● **Goal**:
Could you print every entry below word for word, leaving out the pictures?

● **Given records**:
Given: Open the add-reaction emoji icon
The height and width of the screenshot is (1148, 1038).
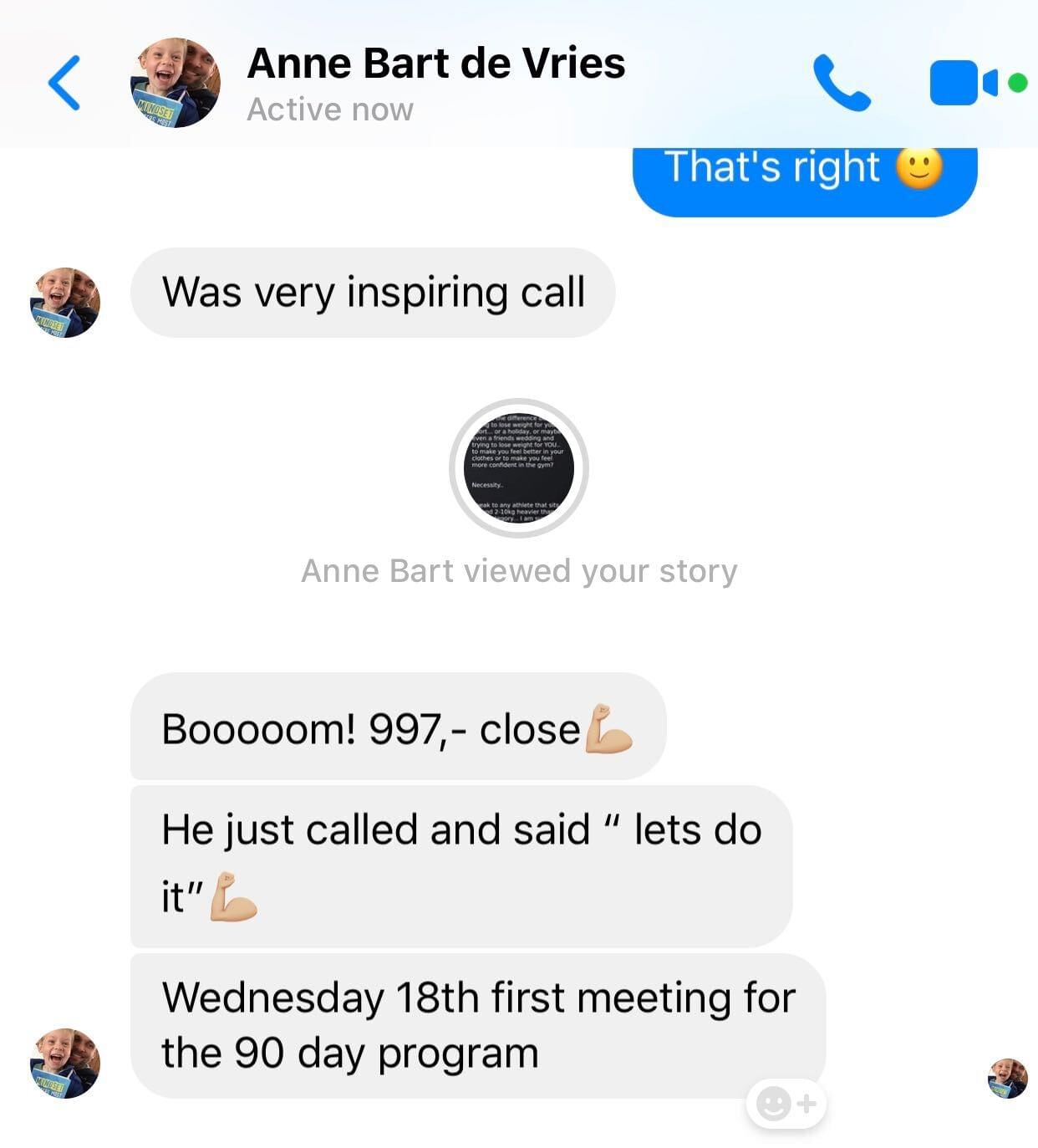Looking at the screenshot, I should click(786, 1104).
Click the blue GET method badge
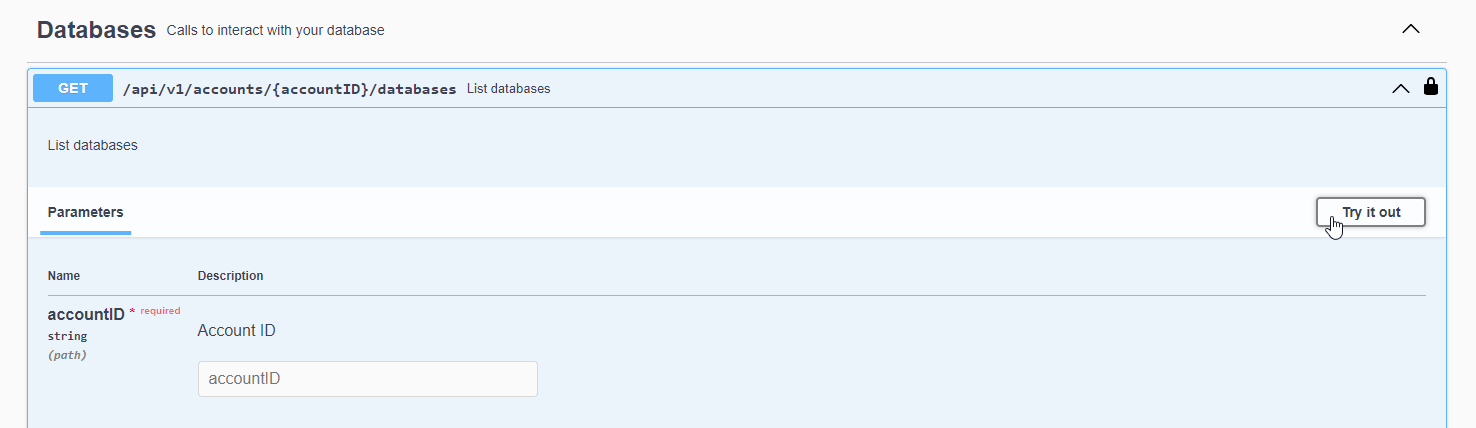 [x=73, y=88]
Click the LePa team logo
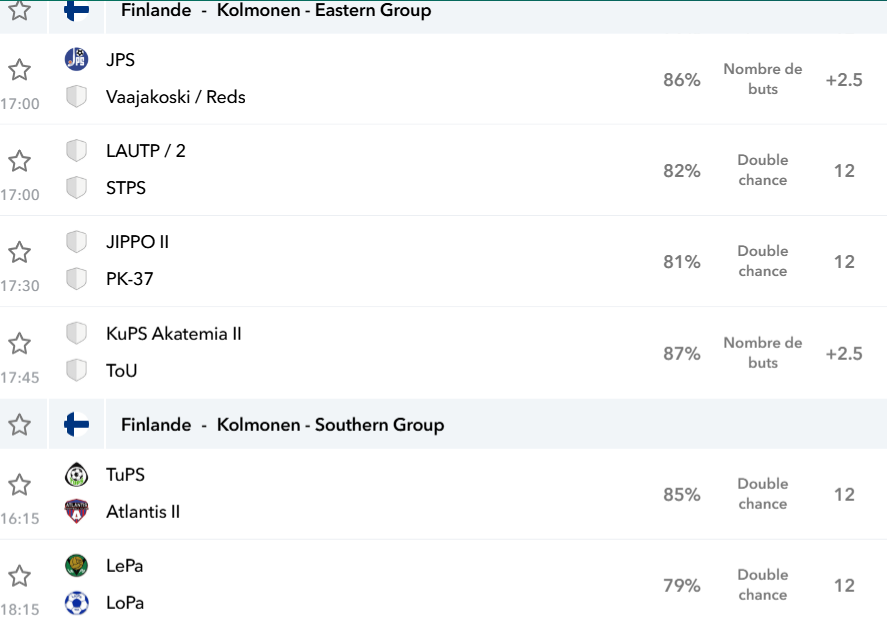This screenshot has width=887, height=619. pyautogui.click(x=76, y=565)
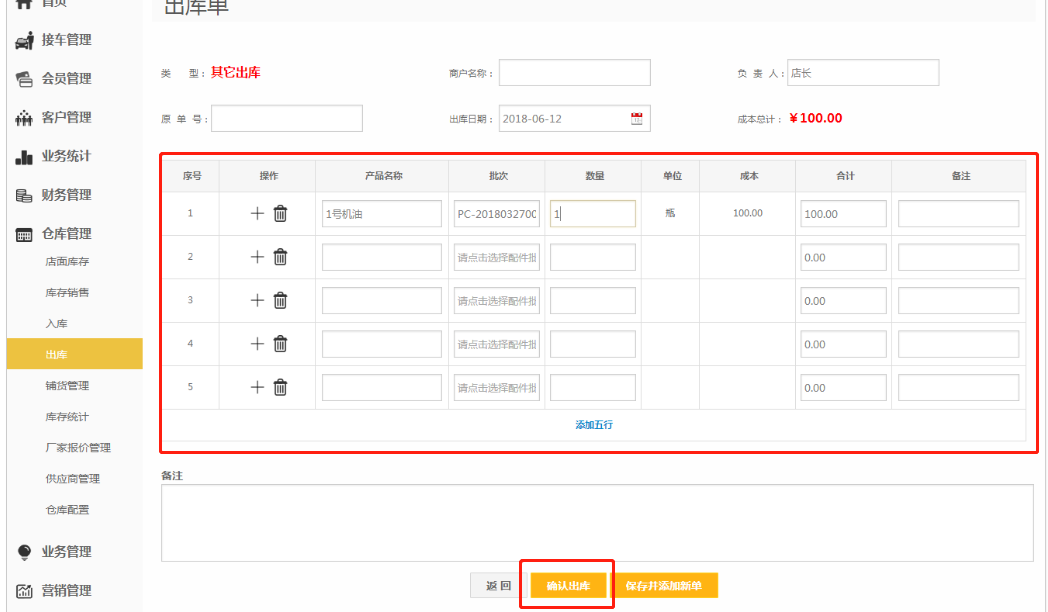Go to 库存统计 in sidebar
Viewport: 1048px width, 612px height.
point(67,416)
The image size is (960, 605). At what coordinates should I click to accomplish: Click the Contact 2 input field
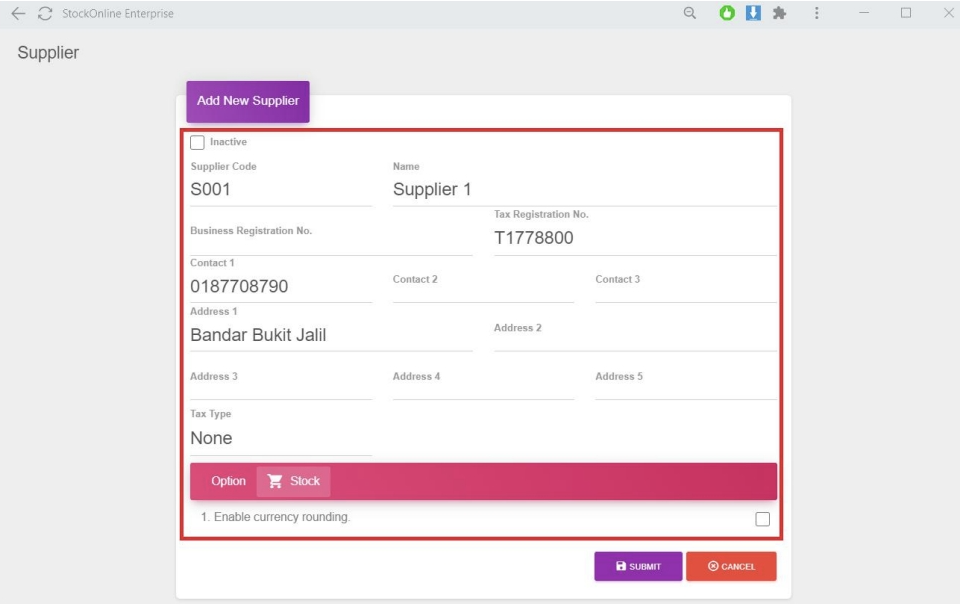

● **Answer for the task**:
Given: Open the add-reaction emoji icon
The height and width of the screenshot is (1148, 1038).
Looking at the screenshot, I should click(786, 1104).
Click the blue GET method badge
 [x=73, y=88]
Click the LePa team logo
This screenshot has width=887, height=619. pyautogui.click(x=76, y=565)
Go to 库存统计 in sidebar
Viewport: 1048px width, 612px height.
point(67,416)
The image size is (960, 605). At what coordinates should I click to accomplish: Click the Contact 2 input field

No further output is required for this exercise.